Logging at Scale
Logs are the most detailed record of what happened in a system. At scale, the challenge shifts from producing logs to managing the volume: collecting, transporting, storing, and searching billions of log entries per day without drowning in cost or complexity.
Structured Logging
Structured logging outputs log entries as key-value pairs or JSON objects instead of free-form text. This is the single most impactful logging practice for systems at scale.
Unstructured vs Structured
Unstructured (bad for machines):
2025-03-15 14:32:07 ERROR PaymentService - Payment failed for user
u-789 order abc-123: timeout after 30s connecting to Stripe
Structured (good for machines):
{
"timestamp": "2025-03-15T14:32:07.445Z",
"level": "ERROR",
"service": "payment-service",
"instance": "payment-service-7b4d-02",
"message": "Payment processing failed",
"error": "Timeout connecting to payment gateway",
"userId": "u-789",
"orderId": "abc-123",
"duration_ms": 30004,
"gateway": "stripe",
"traceId": "trace-456",
"correlationId": "req-012"
}
Structured logs can be parsed, indexed, and queried automatically.
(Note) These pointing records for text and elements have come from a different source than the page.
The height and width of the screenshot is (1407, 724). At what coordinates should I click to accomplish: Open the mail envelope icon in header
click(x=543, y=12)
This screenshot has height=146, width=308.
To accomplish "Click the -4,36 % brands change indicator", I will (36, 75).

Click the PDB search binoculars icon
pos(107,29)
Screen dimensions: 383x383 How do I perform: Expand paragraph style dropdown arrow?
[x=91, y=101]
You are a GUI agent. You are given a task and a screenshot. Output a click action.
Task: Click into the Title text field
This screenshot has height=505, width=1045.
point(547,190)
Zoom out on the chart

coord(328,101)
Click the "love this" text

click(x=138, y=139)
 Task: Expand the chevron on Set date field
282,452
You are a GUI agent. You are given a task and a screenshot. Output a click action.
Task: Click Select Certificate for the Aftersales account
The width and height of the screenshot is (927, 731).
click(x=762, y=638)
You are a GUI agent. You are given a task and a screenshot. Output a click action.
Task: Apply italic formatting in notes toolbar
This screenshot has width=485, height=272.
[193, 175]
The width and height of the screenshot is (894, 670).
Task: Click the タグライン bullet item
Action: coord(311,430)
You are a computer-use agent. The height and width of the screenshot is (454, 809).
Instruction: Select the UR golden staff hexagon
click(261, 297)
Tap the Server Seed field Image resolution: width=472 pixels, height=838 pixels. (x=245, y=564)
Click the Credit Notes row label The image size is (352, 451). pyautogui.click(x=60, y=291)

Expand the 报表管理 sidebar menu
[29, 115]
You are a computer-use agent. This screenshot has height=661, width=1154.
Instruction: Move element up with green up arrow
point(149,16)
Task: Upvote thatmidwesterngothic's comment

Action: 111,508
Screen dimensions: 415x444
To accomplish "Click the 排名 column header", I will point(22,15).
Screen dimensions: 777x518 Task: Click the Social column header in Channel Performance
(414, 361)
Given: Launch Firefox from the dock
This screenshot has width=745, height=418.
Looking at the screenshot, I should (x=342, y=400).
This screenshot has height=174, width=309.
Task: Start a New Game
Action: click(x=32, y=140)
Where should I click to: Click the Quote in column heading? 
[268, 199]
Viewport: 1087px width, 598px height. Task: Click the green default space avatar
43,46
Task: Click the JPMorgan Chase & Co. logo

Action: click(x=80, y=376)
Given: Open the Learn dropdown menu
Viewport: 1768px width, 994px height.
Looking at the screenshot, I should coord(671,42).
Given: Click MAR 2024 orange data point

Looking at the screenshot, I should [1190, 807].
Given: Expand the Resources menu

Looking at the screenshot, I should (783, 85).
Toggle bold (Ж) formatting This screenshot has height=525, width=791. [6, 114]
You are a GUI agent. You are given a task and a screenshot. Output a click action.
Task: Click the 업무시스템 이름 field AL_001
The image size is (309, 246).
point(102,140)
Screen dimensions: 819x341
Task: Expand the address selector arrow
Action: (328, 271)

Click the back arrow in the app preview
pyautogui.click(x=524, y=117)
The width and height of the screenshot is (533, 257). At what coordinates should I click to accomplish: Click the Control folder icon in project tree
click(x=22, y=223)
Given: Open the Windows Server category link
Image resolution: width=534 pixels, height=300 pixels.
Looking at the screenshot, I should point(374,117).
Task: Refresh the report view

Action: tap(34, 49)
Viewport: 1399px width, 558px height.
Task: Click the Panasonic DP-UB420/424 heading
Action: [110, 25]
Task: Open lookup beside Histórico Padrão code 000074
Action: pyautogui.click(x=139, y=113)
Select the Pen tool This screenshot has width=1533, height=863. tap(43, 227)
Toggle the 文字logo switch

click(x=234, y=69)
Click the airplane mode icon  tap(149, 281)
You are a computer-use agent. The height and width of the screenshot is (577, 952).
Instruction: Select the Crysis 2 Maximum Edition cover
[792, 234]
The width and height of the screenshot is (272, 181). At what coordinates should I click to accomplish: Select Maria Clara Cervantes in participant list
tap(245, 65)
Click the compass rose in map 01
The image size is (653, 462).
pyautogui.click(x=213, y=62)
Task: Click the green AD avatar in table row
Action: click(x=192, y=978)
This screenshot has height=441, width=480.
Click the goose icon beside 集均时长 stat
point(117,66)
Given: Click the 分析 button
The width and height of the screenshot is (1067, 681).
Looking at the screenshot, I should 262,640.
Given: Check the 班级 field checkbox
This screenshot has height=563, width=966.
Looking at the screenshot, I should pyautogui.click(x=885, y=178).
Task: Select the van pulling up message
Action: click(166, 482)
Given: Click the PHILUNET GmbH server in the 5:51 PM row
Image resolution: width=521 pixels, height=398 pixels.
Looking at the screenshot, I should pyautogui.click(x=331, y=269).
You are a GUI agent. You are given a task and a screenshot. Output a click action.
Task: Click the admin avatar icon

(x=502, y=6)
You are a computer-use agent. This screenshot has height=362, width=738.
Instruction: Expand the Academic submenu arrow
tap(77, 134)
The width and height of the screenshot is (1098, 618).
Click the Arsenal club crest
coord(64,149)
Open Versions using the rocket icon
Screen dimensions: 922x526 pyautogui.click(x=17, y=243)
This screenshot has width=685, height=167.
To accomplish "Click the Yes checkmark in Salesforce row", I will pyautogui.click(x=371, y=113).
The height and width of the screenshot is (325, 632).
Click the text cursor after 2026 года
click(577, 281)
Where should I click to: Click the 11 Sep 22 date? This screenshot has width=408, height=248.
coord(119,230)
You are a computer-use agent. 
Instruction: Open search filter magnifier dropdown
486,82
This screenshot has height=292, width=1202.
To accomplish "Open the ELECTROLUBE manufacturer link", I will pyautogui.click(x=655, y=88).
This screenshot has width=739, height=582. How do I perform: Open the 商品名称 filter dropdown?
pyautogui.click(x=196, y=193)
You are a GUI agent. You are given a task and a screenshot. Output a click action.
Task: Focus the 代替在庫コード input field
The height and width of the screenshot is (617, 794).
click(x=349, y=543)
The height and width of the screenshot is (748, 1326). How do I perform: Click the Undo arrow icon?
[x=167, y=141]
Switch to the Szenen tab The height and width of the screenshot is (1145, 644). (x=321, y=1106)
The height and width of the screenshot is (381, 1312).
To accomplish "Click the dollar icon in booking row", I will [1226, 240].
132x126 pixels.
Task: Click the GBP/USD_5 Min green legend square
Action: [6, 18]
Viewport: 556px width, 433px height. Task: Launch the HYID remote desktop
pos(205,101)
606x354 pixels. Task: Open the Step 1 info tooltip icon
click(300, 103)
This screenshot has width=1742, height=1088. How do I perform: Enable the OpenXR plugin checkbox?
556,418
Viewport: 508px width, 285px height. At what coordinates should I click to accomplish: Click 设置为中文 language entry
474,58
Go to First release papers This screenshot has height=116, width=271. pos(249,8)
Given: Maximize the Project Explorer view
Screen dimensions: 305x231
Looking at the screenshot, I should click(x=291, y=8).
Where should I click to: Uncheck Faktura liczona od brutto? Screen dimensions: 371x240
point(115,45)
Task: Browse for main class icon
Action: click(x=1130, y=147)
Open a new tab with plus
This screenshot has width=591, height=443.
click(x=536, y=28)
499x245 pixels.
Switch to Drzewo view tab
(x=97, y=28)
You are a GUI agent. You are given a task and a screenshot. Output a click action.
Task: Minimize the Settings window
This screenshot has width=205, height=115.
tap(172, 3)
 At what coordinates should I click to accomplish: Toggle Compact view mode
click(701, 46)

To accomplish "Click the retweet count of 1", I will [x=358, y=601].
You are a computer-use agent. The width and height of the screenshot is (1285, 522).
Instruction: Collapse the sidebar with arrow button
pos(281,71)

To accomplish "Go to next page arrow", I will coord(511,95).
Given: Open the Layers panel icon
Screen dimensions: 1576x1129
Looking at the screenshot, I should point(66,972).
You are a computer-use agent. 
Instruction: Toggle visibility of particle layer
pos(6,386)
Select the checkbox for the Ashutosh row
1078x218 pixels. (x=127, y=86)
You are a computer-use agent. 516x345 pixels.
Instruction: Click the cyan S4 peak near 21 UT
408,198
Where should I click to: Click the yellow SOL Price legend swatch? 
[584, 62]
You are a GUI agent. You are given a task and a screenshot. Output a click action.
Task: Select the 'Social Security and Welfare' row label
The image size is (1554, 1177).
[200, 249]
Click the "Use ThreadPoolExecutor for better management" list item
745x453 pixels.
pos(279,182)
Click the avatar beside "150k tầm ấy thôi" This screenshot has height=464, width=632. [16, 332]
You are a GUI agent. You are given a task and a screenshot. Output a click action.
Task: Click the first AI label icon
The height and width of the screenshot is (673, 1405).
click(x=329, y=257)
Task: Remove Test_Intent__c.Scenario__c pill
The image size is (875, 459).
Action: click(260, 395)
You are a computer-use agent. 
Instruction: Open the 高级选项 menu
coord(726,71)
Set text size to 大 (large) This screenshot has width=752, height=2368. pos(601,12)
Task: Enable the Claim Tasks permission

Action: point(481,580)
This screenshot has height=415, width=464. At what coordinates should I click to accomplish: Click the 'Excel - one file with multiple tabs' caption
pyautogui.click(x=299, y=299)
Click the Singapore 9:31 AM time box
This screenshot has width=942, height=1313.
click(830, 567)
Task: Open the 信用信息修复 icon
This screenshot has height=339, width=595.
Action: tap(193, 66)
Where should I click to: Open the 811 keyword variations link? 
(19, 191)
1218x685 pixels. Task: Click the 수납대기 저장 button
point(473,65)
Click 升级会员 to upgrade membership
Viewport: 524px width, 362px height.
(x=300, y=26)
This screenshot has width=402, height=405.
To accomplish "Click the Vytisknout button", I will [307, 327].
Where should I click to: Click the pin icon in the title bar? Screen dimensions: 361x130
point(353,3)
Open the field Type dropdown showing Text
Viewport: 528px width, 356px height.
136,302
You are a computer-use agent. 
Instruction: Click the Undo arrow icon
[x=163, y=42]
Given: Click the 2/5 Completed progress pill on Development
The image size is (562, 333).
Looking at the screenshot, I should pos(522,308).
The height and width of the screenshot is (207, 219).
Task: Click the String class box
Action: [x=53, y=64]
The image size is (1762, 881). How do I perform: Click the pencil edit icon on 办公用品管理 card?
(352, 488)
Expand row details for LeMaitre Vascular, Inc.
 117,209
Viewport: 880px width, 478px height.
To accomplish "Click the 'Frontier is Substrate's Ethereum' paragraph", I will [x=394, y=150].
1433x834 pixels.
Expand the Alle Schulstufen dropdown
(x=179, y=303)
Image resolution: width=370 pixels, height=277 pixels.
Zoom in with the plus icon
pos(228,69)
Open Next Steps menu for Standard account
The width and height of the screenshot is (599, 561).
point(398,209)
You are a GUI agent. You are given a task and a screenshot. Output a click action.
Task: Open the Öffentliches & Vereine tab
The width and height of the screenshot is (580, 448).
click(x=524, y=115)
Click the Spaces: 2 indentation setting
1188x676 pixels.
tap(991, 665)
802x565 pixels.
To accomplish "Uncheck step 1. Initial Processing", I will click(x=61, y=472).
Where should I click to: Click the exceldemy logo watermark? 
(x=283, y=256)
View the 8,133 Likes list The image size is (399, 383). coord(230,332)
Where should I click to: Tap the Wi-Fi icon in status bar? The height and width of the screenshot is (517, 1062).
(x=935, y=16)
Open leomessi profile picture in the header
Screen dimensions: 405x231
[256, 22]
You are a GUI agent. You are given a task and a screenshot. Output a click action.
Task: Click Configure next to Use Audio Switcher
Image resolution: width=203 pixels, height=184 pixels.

Finding all errors for user u-789 becomes a simple field query instead of a regex against unpredictable text formats.
Log Levels
Standard levels (from most to least severe):
FATAL: system is unusable, immediate shutdown
ERROR: operation failed, requires attention
WARN: unexpected condition, system still functioning
INFO: significant business events (request completed, order placed)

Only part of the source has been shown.